Source data >>
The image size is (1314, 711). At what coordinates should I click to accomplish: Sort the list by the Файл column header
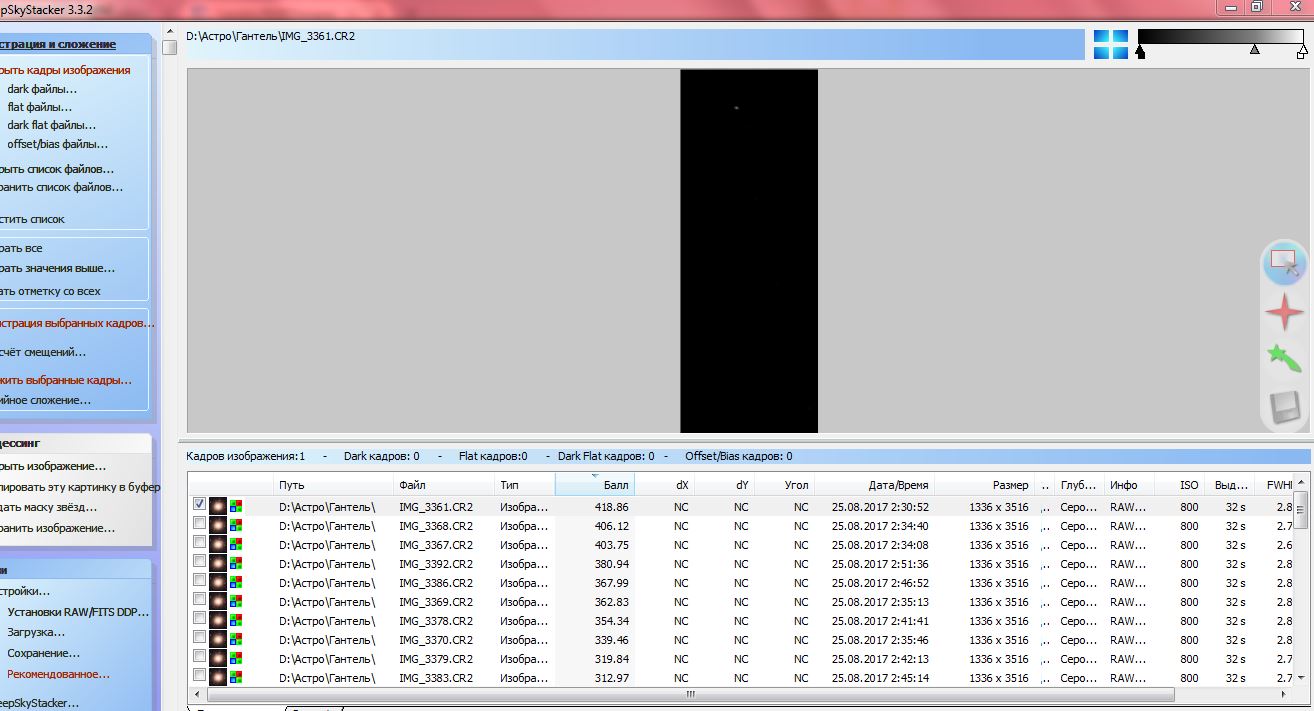pos(440,485)
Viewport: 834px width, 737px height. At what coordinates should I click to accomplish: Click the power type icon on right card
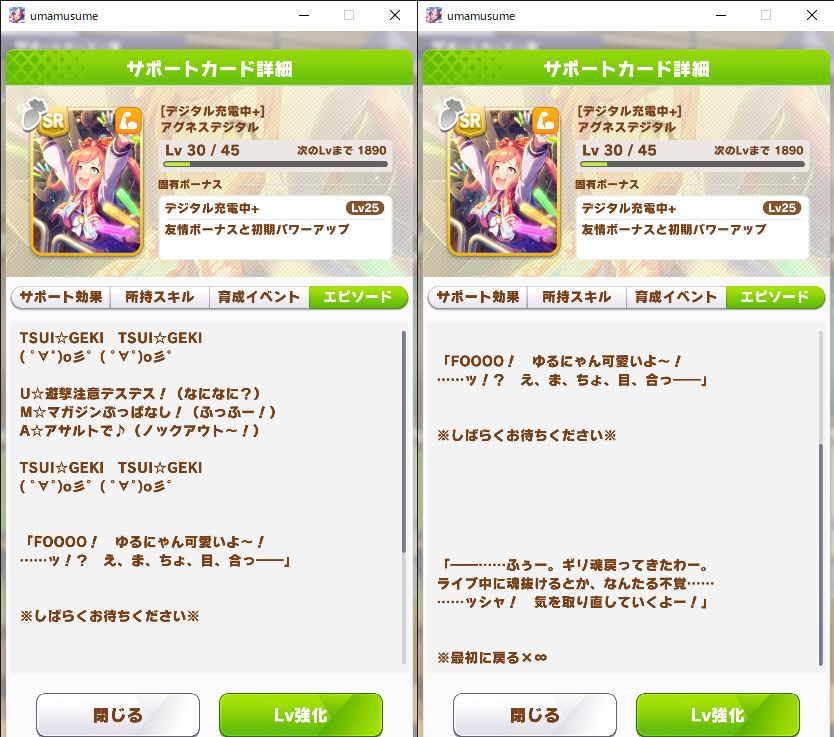tap(545, 120)
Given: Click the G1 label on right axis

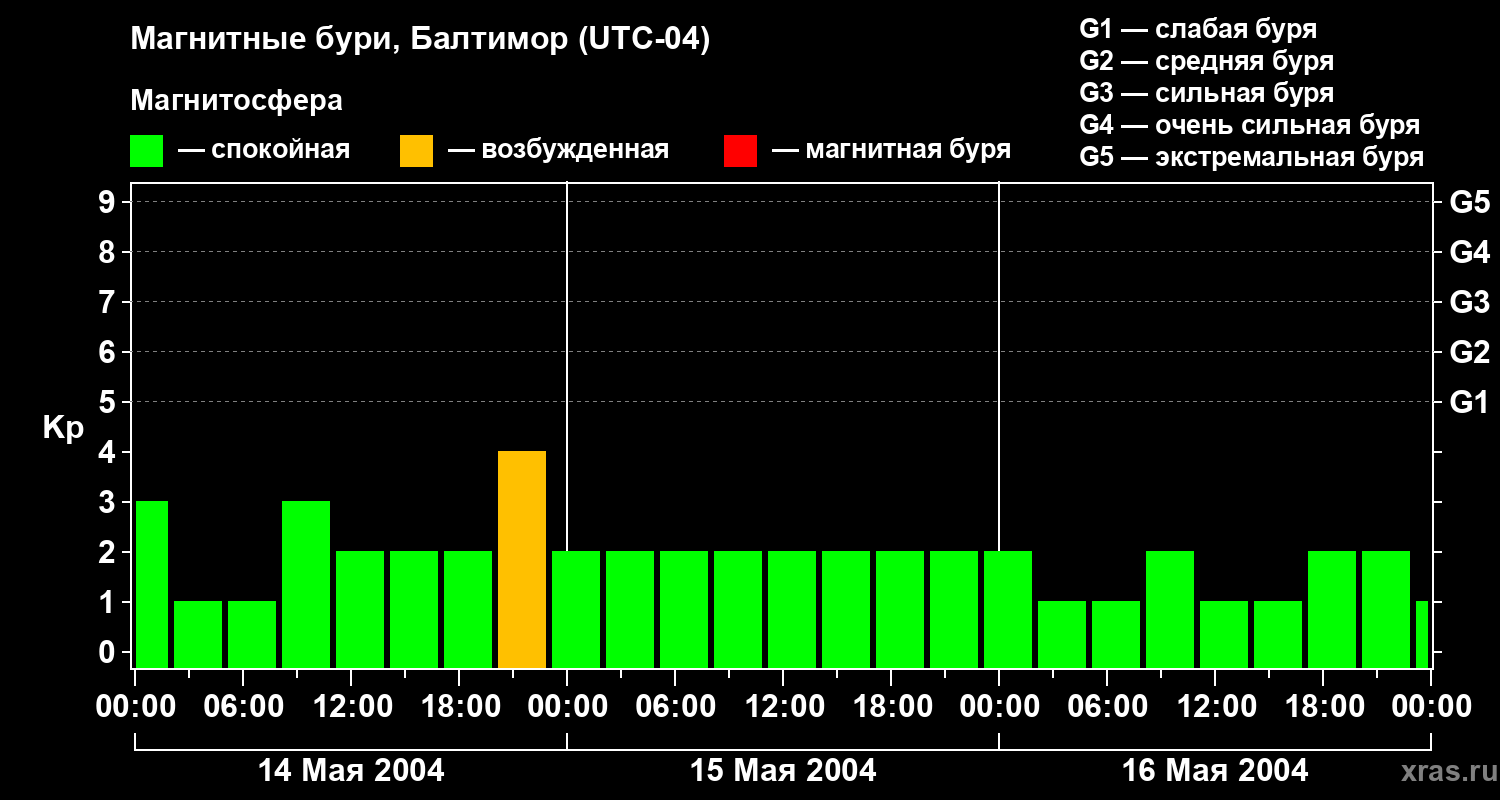Looking at the screenshot, I should click(1469, 403).

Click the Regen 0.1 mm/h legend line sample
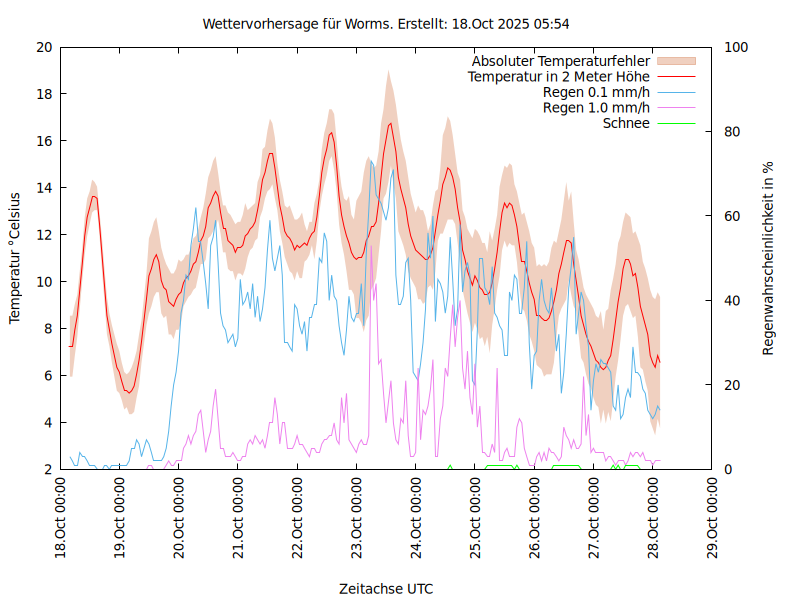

Exercise requirements >>
Could you repeat the listing above exactly, omitting its pictures?

Expected answer >>
The image size is (1314, 711). At what coordinates should I click to accomplish: Sort the list by the Файл column header
pos(440,485)
Viewport: 834px width, 737px height. At what coordinates should I click to accomplish: Click the power type icon on right card
tap(545, 120)
Given: Click the G1 label on right axis

Looking at the screenshot, I should click(1469, 403).

Click the Regen 0.1 mm/h legend line sample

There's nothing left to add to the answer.